--- Directions ---
What you produce should be the lines from the line containing "The width and" through the last line below, both ends included, reproduced exactly and without pictures.

─── Records ───

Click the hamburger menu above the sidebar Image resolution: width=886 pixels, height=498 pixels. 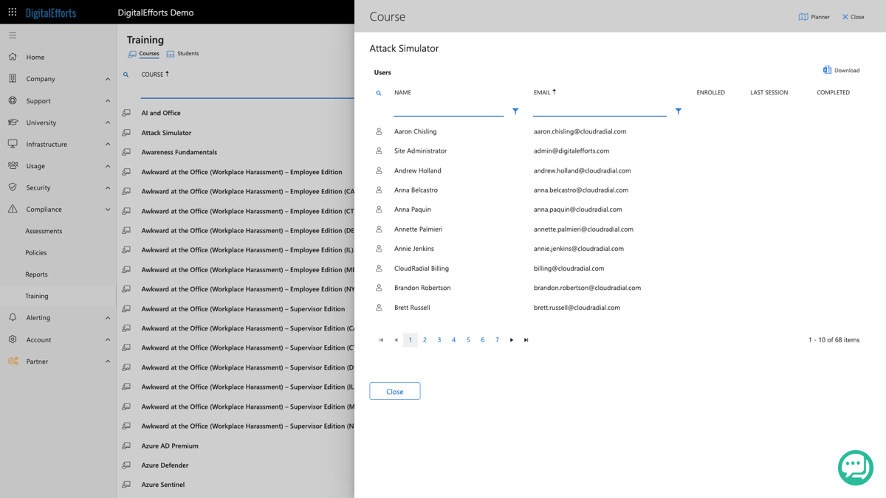pyautogui.click(x=12, y=35)
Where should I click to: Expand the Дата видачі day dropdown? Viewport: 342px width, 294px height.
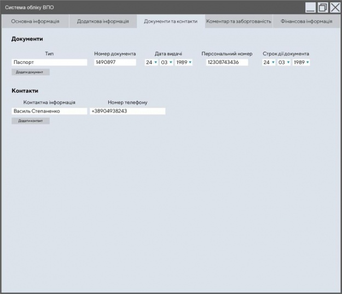click(152, 62)
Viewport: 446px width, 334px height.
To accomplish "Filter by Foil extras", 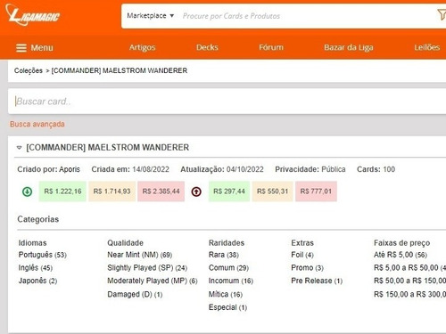I will [x=302, y=255].
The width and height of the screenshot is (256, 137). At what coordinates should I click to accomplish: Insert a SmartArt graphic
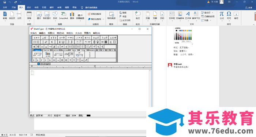click(64, 16)
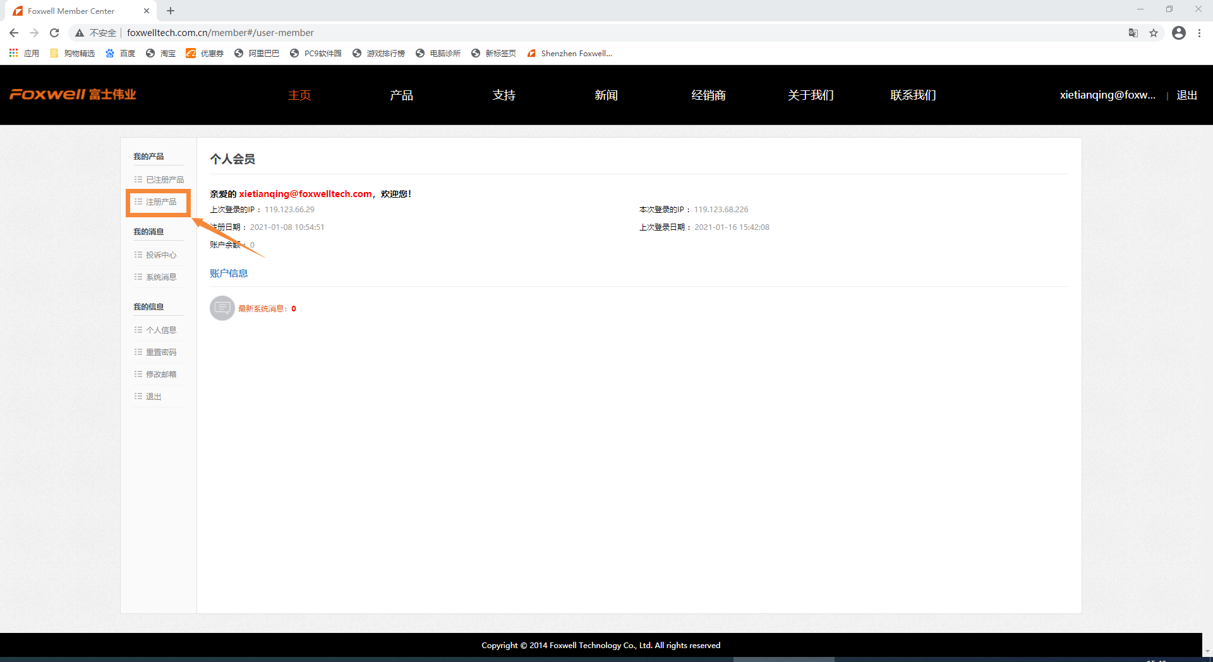This screenshot has width=1213, height=662.
Task: Bookmark this page with the star icon
Action: pos(1154,33)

───

--- Task result ---
The width and height of the screenshot is (256, 137). At what coordinates should I click to accomplish: Insert a SmartArt graphic
click(64, 16)
This screenshot has width=1213, height=662.
Task: Bookmark this page with the star icon
Action: pos(1154,33)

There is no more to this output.